Read on to find out why…
Why SeaWorld will never die
There is a long- and deeply-held fascination in American society for spectacle (one of the many reasons why the Marvel Cinematic Universe is performing so admirably right now). Since rollercoasters and other types of thrill rides ably provide this slice of spectacle, typically with a heaping helping of visceralness thrown in, their permanent presence in the routines of our lives is perpetually guaranteed – despite the fact that amusement parks may eventually have to become more themed to better compete with Disney and Universal’s unbelievable economic performances and guest experience offerings.
Zoos and live entertainment venues also, of course, have topped human fascination since time immemorial, which explains why both have dotted the urban landscape for at least the past three millennia. That SeaWorld is able to provide all three experiences under one collective roof is the fundamental reason why it has managed to weather the ups and downs of the past half-century, and speaks to its ability to do so for many more to come; much like Hollywood or the music industry, the company stands to persevere through all sorts of cultural redirections or technological upheavals (music alone has had its very foundations gouged out twice, with the introduction of the phonograph in the 1870s and online file sharing in the 1990s).
In this way, SeaWorld has become just as much of a cultural touchstone as has Disneyland.
Why SeaWorld will never fully live
That indefinite baseline, however, is far from being a perpetually-increasing bar graph.
It turns out that, for all the timelessness of its constituent pieces, SeaWorld’s various parks will never be able to thrive or otherwise escape the shadow of its themed competitors.

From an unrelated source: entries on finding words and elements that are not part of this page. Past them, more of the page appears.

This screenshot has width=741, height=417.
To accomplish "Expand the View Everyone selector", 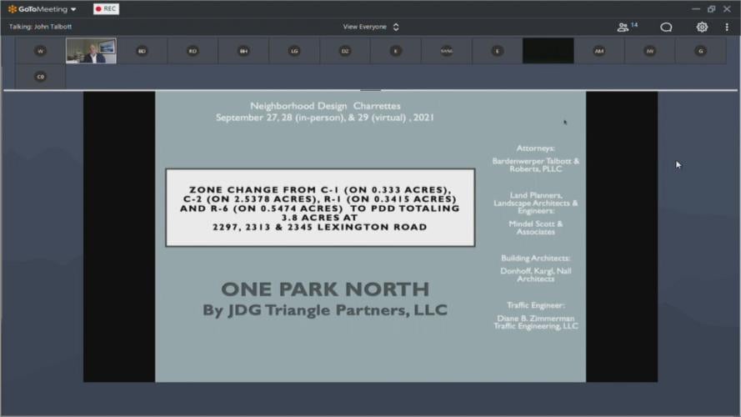I will [x=370, y=27].
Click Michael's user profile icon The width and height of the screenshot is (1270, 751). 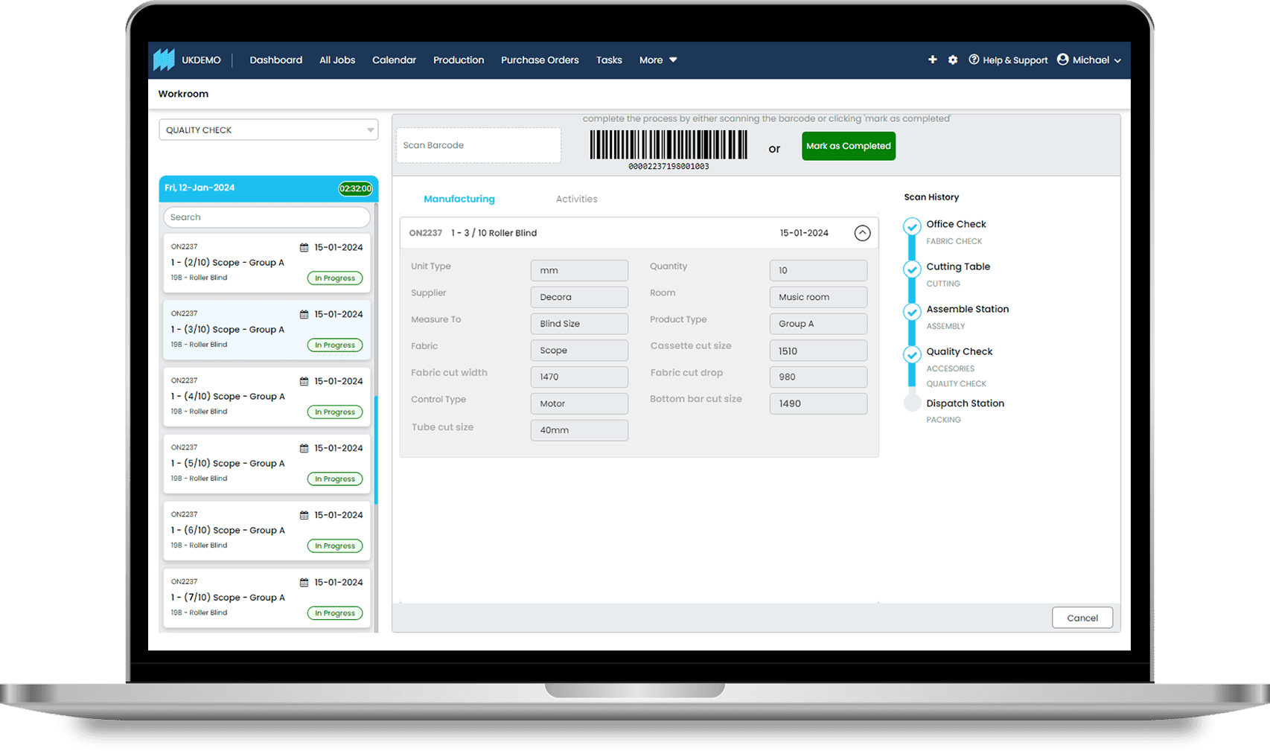pos(1062,60)
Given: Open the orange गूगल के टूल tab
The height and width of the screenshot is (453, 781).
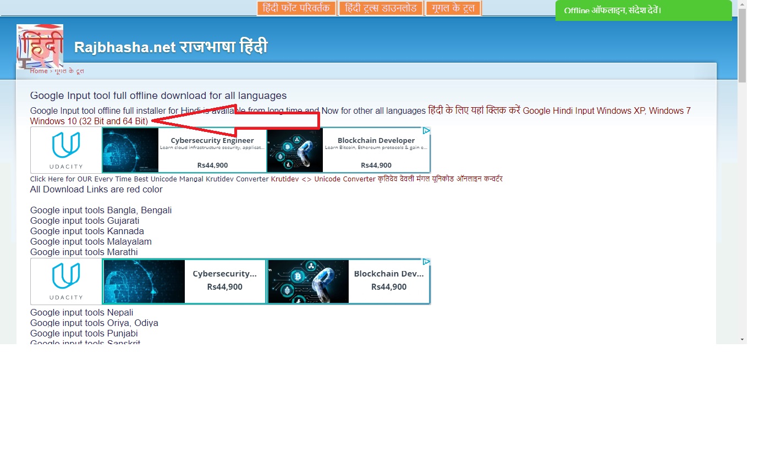Looking at the screenshot, I should point(453,8).
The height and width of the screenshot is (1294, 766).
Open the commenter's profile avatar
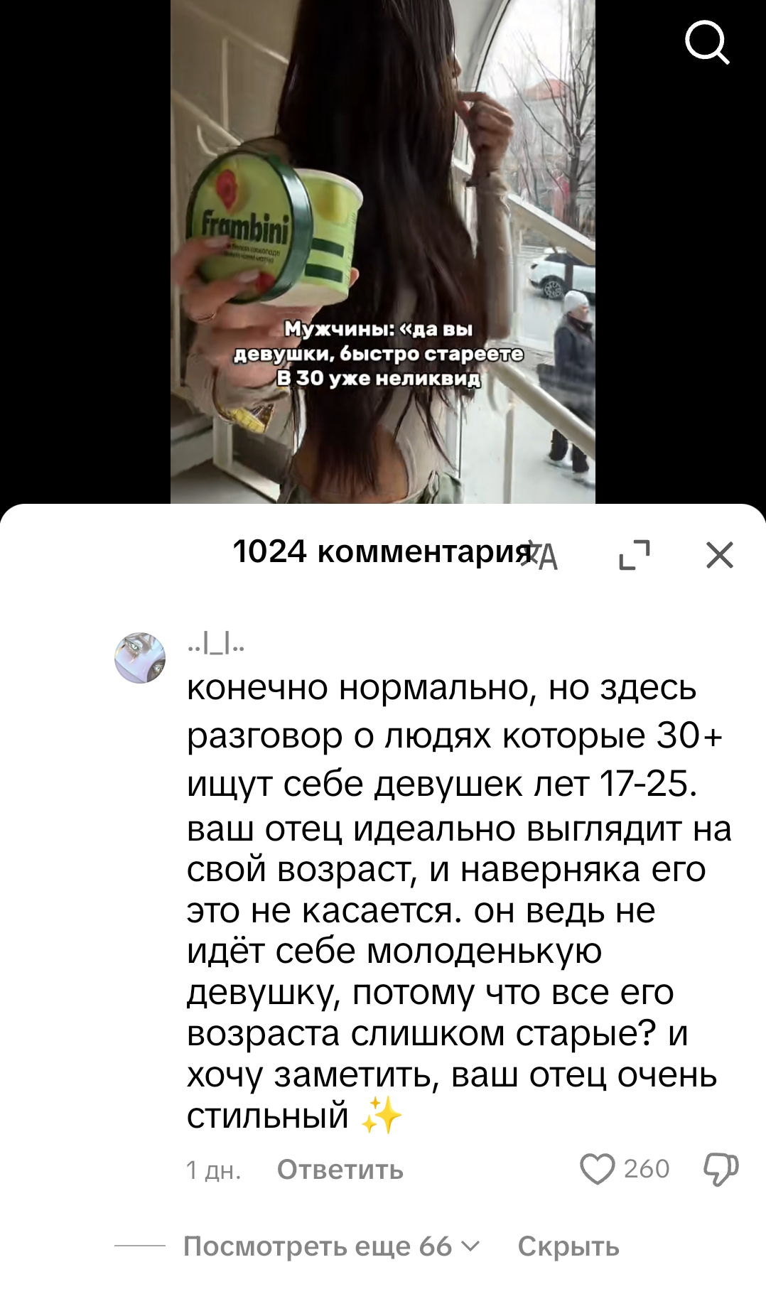click(x=140, y=658)
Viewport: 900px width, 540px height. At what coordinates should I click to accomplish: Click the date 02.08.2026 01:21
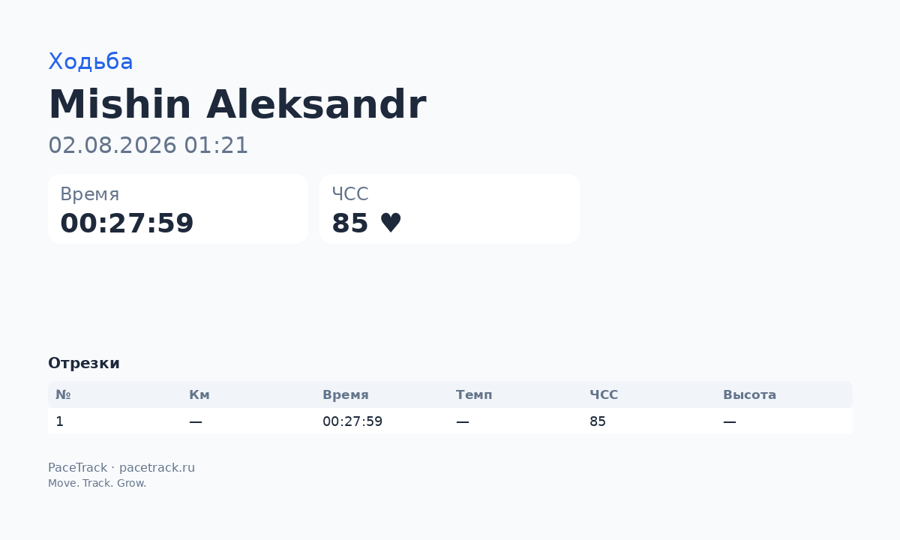(x=148, y=146)
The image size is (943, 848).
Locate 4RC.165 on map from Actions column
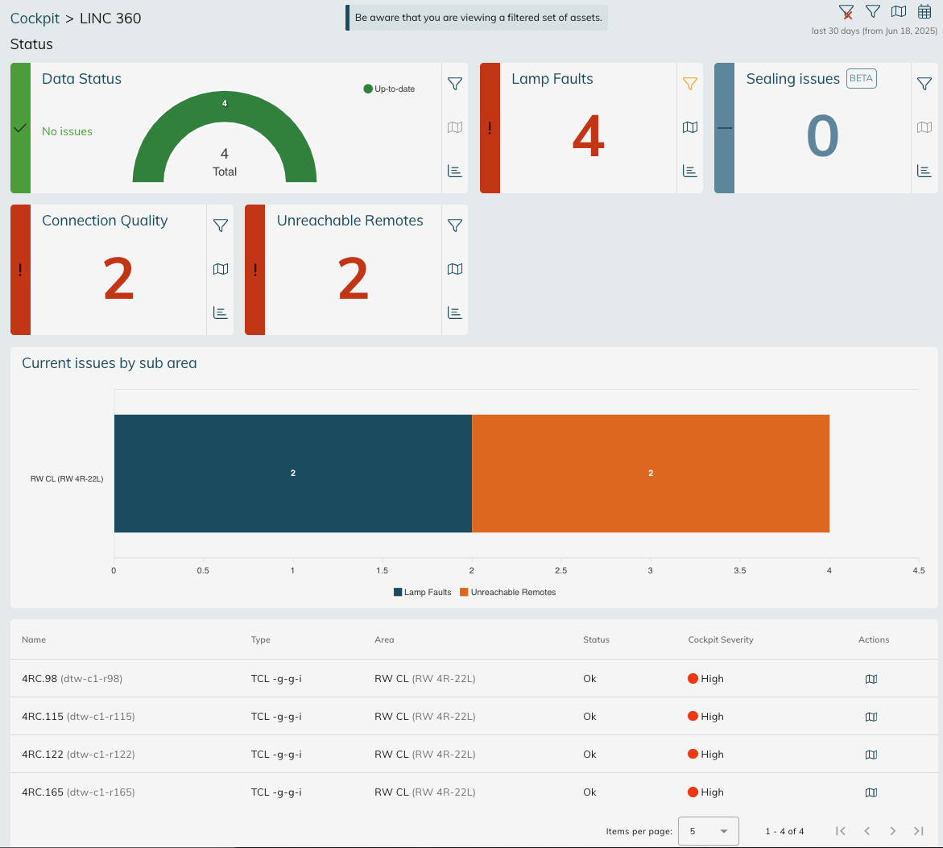(871, 792)
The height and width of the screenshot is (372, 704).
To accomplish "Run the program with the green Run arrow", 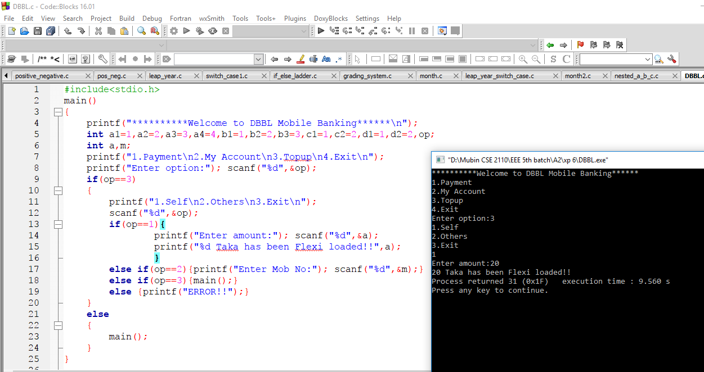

Why? Because as exciting as it may be to ride Manta or as fun as it is to watch Shamu flip and dive, there is nothing for guests to get emotionally invested in as they count down the days to their vacations or, especially, as they cross through the front gate. There is no magical transportation to a different time or place, no exclusive culinary offering to play up one’s sense of exoticness, no overarching narrative to be totally absorbed in.
To say that neither SeaWorld nor Busch Gardens is a theme park only scratches the surface of the situation. For all the (deserved) flack that Disney and Universal get for their merciless licensing of outside material or their endless mining of their own internal IPs, there nonetheless is still the fact that guests have a connection to these properties which oftentimes borders on a sense of personal ownership – there is a reason why so many have flocked to Universal Orlando since the Wizarding Worlds of Harry Potter have opened, and, even more, why so many literally cry the first time they set eyes on Hogwarts Castle or Gringotts Wizarding Bank. There is an emotional resonance there that SeaWorld can never hope to replicate.
It is a matter only compounded by the chain’s lack of additional experiences. Once a family’s day at the park is done, there is no on-site hotel to go back to, no golf course to play at, no Cirque du Soleil or Blue Man Group to be entertained by – and since there’s no library of material to work off of, there never will be, either.
Trapped in purgatory
Does SeaWorld have to be a carbon copy of its themed rivals? The answer, obviously (and thankfully), is no – there needs to be an entire gamut of vacation possibilities for individuals and families of all walks of life, and, just as in a theme park, there also needs to be lesser as well as E-ticket attractions to provide for a well-rounded experience.
This is why SeaWorld will always remain precisely what it is, with nary a total defeat or major success in sight.